*** SUPPLIED TEXT
# Helping partner to Australia



## AussieNeko (Sep 24, 2017)

My bf and I have been dating 1 year. We want to finally meet in person and for him to get to know my family. He is Sri Lankan and I will be going there to meet his family next year. We want to spend Christmas together so the deadline is coming up. I want to know if I can get him a visa as a sponsor? If not how can I help him get a visa? The Australian embassy in Sri Lanka said I can help him get one and I don't know where to start. Please help


----------



## GingerYang (Sep 22, 2017)

If you are not married, I guess visitor visa is a good idea.


----------



## AussieNeko (Sep 24, 2017)

How would I go about getting one for him? Like how can I aid him in getting one? Also thank you for replying me ??


GingerYang said:


> If you are not married, I guess visitor visa is a good idea.


----------



## JandE (Jul 17, 2015)

Most people will do the standard visitor visa (not the sponsored one) but give a letter saying you will be covering all costs, including accommodation etc.
It can be worth saying that the trip is to get to know each other better.
In your case it would also be good to mention your own plan to go there next time.

Some people use migration agents even for visitor visas, if they find it complicated.


----------



## AussieNeko (Sep 24, 2017)

Do you think becausebor th country he comes from that a migration agent is needed? I'm still studying and a part time carer at times so imminent is hard for me and his money is going into coming here.


JandE said:


> Most people will do the standard visitor visa (not the sponsored one) but give a letter saying you will be covering all costs, including accommodation etc.
> It can be worth saying that the trip is to get to know each other better.
> In your case it would also be good to mention your own plan to go there next time.
> 
> Some people use migration agents even for visitor visas, if they find it complicated.


----------



## Skybluebrewer (Jan 15, 2016)

If money is an issue with using an agent for a visitor visa, you'd better start saving and studying if you plan on applying for a partner visa in the future.

I like to think of using an RMA as insurance. You may not need them if everything goes right but you'll wish you had one when things go wrong and with DIBP, your wallet will hurt when things go wrong.


----------
******
*** SOURCE EXCERPT
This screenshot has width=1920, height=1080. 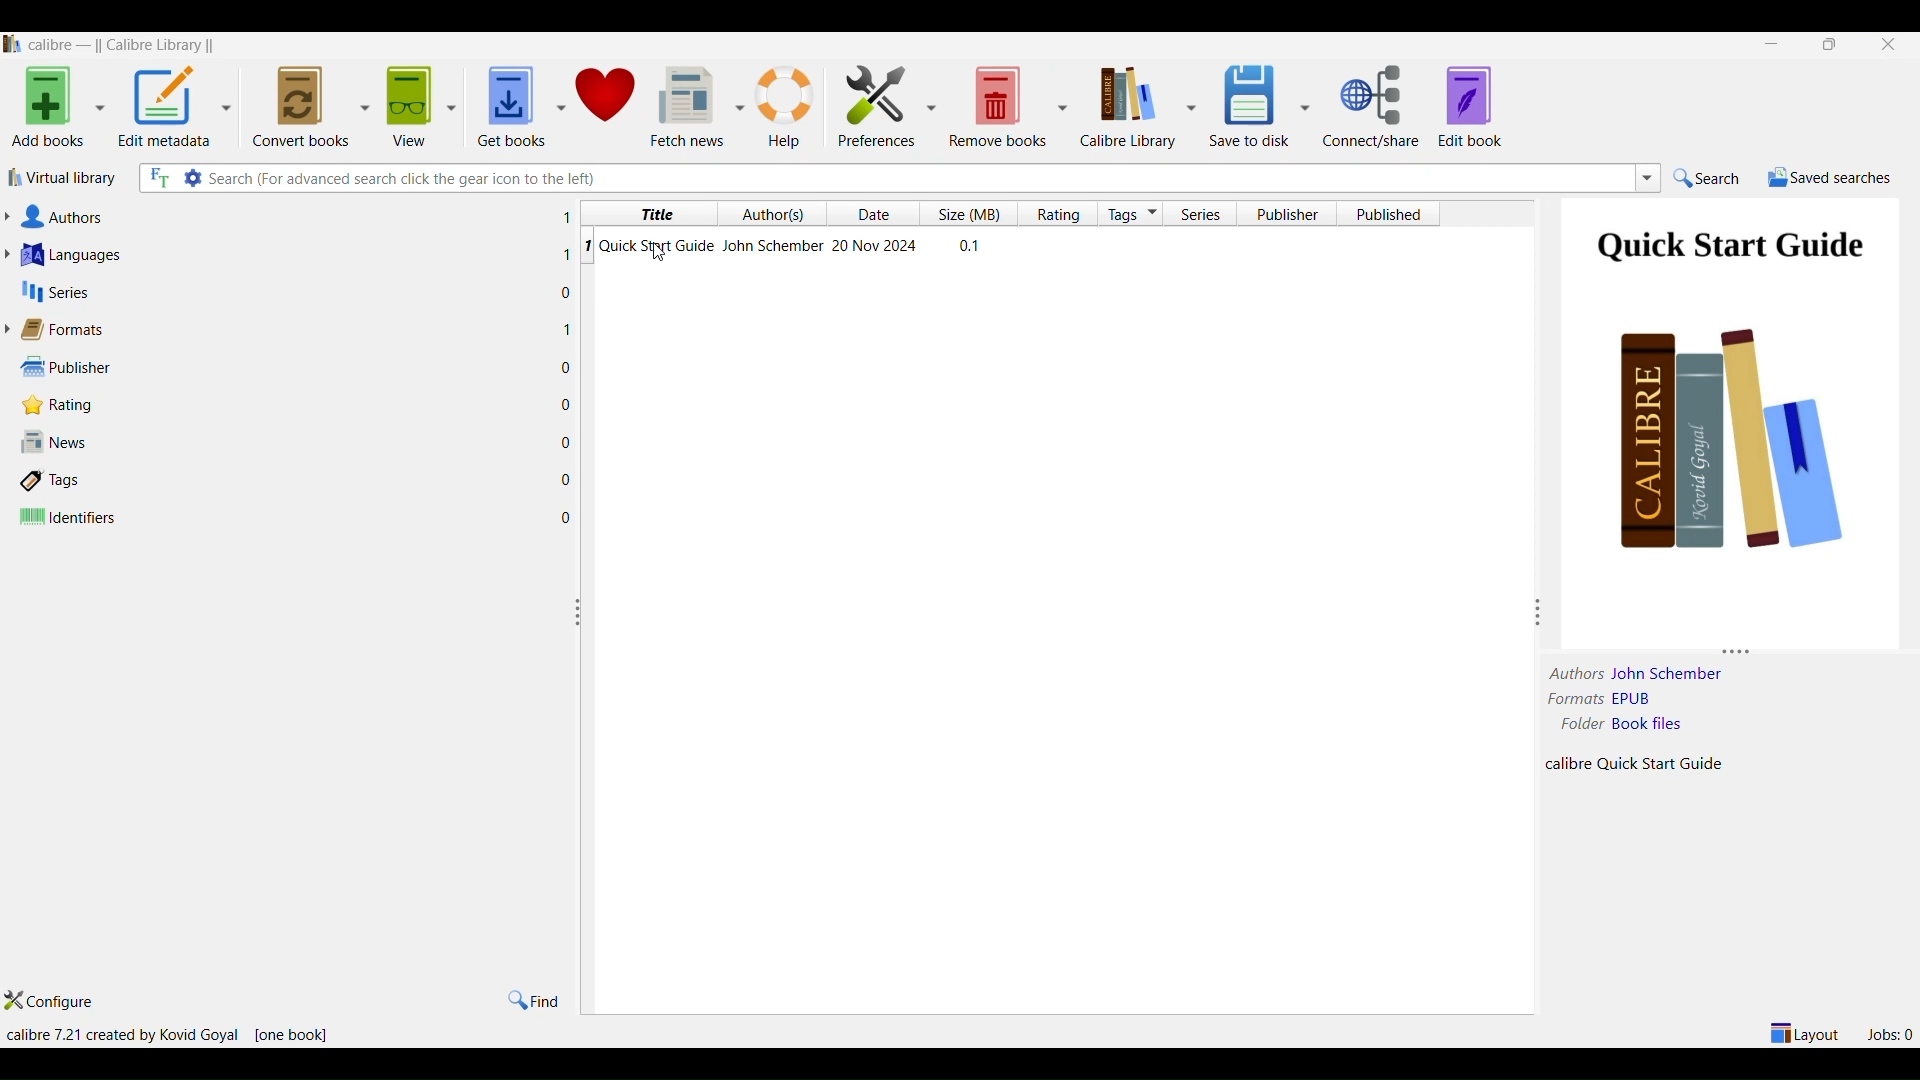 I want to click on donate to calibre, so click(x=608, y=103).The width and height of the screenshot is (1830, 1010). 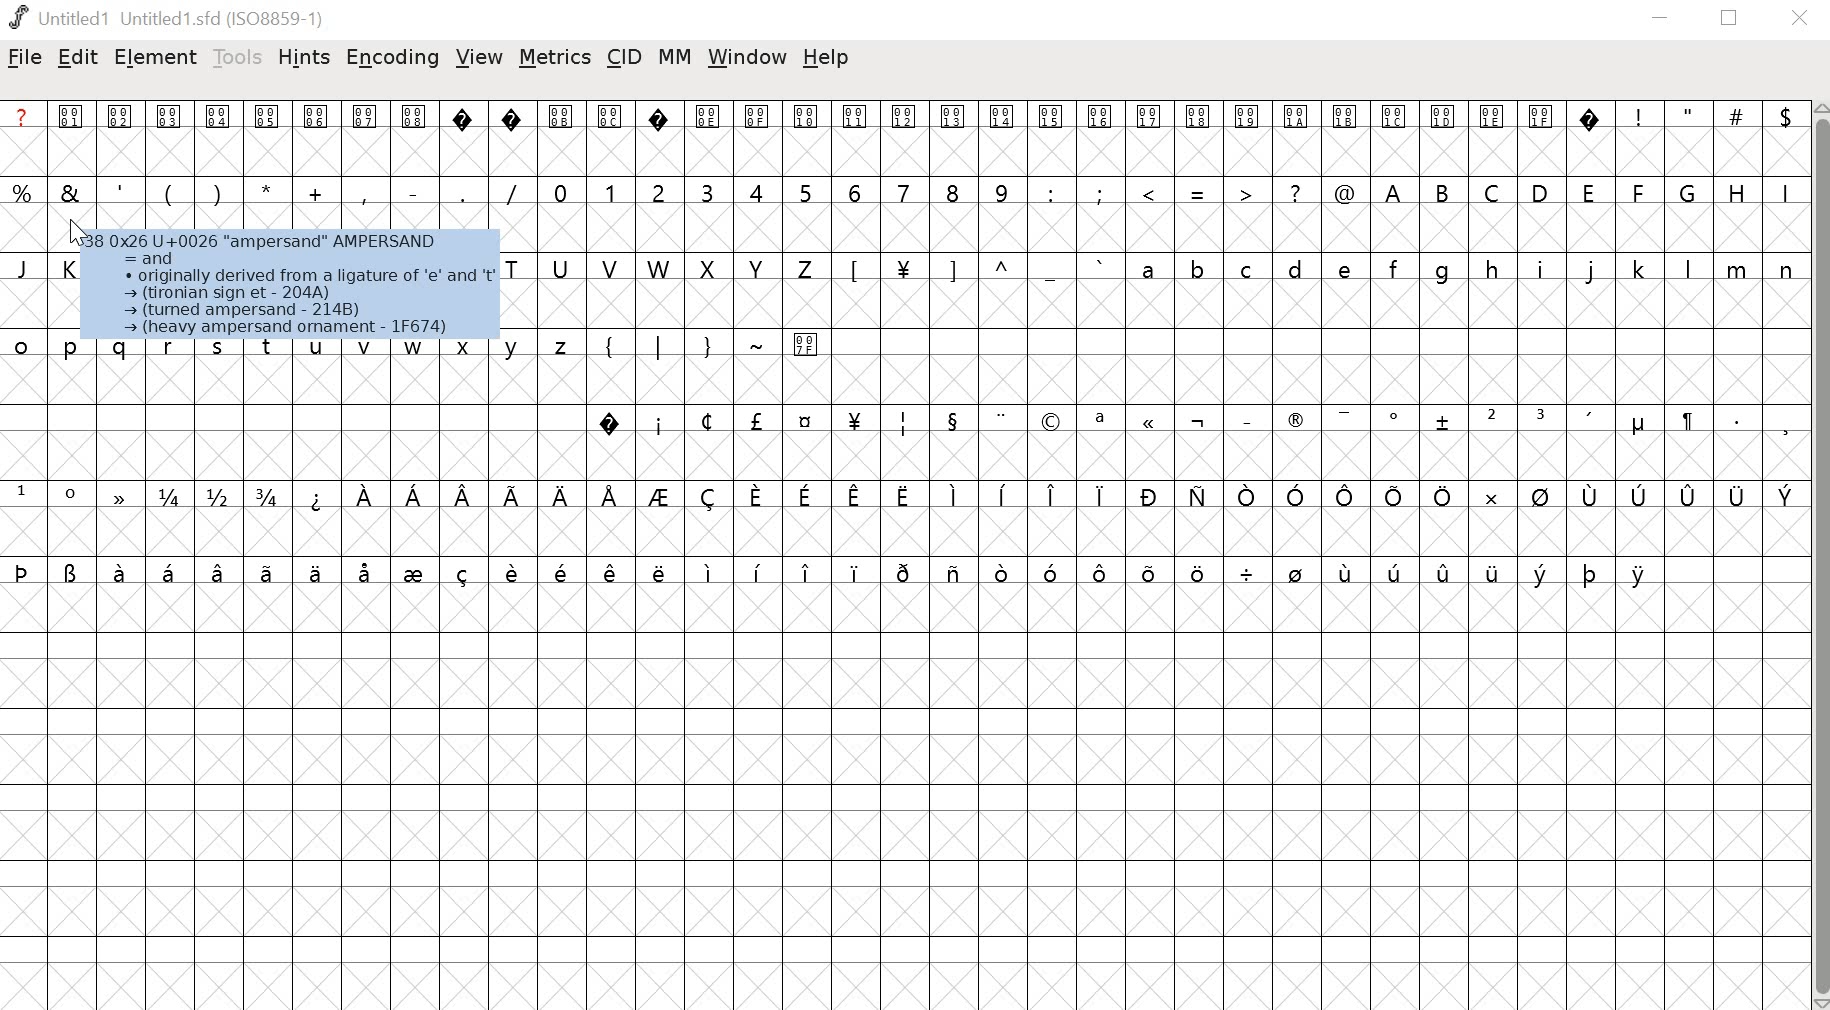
******
# [WORK TO BE COMPLETED]
Name each distinct user who posts in the forum thread about helping a partner visit Australia, listing each name once.

# [RESPONSE FOR THIS EXERCISE]
AussieNeko, GingerYang, JandE, Skybluebrewer